あじさいのたまご
   

文政権によって不本意な辞任へ追込まれた前検察総長の尹錫悦(ユン・ソクヨル)氏が、来年3月の大統領選立候補へ意思を固めた模様だ。最大野党「国民の力」所属議員と、相次いで会談を重ね、「政権交代の必要性」を訴えているという。

 

世論調査によれば、ユン氏の支持率は1~2位と高位で安定している。これまで、一度も立候補の意思を見せないながら、国民の高い期待感を示している。

 

『中央日報』(6月2日付)は、「尹錫悦前検事総長、文政権必ず交代すべき『政権延長すれば国の未来は不毛に』」と題する記事を掲載した。

 

最近野党「国民の力」所属議員らと相次いで接触した尹錫悦(ユン・ソクヨル)前検事総長が、「文在寅(ムン・ジェイン)政権は必ず交代しなければならないというとても強力な意志を表明した」と議員らが伝えた。

 


先月24日に尹前総長と通話した張済元(チャン・ジェウォン)議員は、「尹前総長が『文政権はとても常識に外れたことをたくさんしてきた。

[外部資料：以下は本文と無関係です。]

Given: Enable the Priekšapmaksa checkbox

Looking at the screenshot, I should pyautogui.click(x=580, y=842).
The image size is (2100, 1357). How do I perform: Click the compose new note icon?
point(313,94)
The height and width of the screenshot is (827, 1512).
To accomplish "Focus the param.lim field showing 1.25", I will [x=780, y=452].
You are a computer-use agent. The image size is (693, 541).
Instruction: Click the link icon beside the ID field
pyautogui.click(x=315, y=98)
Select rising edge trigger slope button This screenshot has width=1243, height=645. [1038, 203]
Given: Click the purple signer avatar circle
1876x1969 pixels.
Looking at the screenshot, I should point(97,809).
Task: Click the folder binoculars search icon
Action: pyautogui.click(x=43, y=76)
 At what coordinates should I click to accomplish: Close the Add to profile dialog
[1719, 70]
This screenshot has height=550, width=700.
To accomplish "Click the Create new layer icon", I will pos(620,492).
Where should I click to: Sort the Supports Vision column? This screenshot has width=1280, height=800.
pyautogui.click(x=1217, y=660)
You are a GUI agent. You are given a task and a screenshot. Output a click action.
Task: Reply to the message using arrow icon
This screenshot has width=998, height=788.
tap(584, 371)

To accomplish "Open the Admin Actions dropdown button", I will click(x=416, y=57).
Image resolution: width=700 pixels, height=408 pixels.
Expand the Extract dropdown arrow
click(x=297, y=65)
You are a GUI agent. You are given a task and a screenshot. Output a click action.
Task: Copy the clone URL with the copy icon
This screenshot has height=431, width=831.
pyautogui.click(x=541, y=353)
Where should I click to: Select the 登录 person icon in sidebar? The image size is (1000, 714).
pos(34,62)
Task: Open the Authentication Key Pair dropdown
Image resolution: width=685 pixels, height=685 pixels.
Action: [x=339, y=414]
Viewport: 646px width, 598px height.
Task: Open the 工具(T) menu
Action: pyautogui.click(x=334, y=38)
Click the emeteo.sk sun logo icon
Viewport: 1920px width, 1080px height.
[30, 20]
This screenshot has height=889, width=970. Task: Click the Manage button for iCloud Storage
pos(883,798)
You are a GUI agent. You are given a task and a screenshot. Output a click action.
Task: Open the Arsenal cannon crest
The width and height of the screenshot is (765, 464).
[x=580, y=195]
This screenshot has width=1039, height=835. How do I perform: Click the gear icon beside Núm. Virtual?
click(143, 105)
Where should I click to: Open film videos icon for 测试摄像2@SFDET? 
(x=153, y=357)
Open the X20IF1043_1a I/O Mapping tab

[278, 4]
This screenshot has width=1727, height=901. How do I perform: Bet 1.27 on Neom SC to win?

国政運営をこのようにしてはならず、政権を必ず交代しなければならない』という趣旨で話した」と伝えた。

 

(1)「張議員は、「尹前総長は強い語調で話しており政権交代に対する強い意志を感じた。文政権が検察の権力不正捜査を妨げたことのためだけでなく、国政全般で非常識なことをたくさんしたため必ず交代すべきとみていた」と付け加えた。この日、尹前総長が張議員に電話をかけてきて、「これまでたくさん悩んできたが、身を捧げる。足りない部分も多いが、張議員に助けてほしい」としながら対話に至った」

 

下線部分は、事実上の立候補の弁であろう。これまで、沈黙を守り経済や外交の勉強に時間を割いてきたユン氏は、政策全体の構想を固めたのであろう。

 

(2)「先月26日に尹前総長と4時間にわたって会った鄭鎮碩(チョン・ジンソク)議員も、「尹前総長が文在寅政権に問題意識をとても深く持っていた。この政権が延長されれば国の将来が不毛のものになるという認識の下、必ず政権交代をしなければならないという使命感があった」と話した。

 

ユン氏は、文政権の理不尽な退任騒動を自ら経験して、民主主義の危機を肌で知った。昨年1年間、ユン氏は法務部長官と対立の渦中に置かれた。文政権に犯罪捜査を妨害され、進歩派政権の醜さを体験している。選挙戦でこういう過程をぶちまければ、進歩派にとって大きな負担になろう。

 

(3)「先月25日に尹前総長の提案により夕食会合をした尹喜淑(ユン・ヒスク)議員は、「対話をしてみたら尹前総長は市場経済に対する理解が相当に高かった」と伝えた。韓国開発研究院(KDI)教授出身の経済学博士である尹議員は、自身が考える望ましい経済政策を話したところ尹前総長もうなずいたとし、「尹前総長は『国民の力』に入ることを完全に常数と考えているようだった」と付け加えた」

 

ユン氏は、最大野党「国民の力」に入党する意思を固めたという。ユン氏が、中道派の支持も得ていることから、一挙に党勢拡大の機会になるかも知れない。

 

(4)「尹前総長をよく知る消息筋も、「尹前総長は法曹人であるのに経済をとてもよくわかっている」と伝えた。消息筋は「父親の尹起重(ユン・ギジュン)延世(ヨンセ)大学名誉教授が経済学者であるため、尹前総長は幼い時から経済学の書籍をたくさん読んできた。ミルトン・フリードマンのような通貨主義者的見解の下で自由市場を擁護するなど、経済哲学が確固としている」と話した」

 

ユン氏の父親は、経済学者で延世大名誉教授である。ユン氏もフリードマン学説に通じているようで、大統領に当選すれば経済改革は確実である。韓国経済再生には大きな力を発揮するだろう。

 

(5)「続けて、「尹前総長は『公正のための国の役割の必要性は自由主義経済学の大家であるアダム・スミスまで認めた』としながらスミスが作った『国富論』の該当の一節を引用までするほど。もし尹前総長が大統領選挙討論に出るならば経済はだれにも押されないだろう」と話した」

 

フリードマン学説の淵源は、アダム・スミスである。韓国進歩派が、メチャクチャにした経済政策に一本筋が入るであろう。米韓関係もスムースに行くであろう。

 

検察総長出身だけに、正義の追及では峻烈を極めるであろう。文大統領は退任後、決して枕を高くして寝られないはずだ。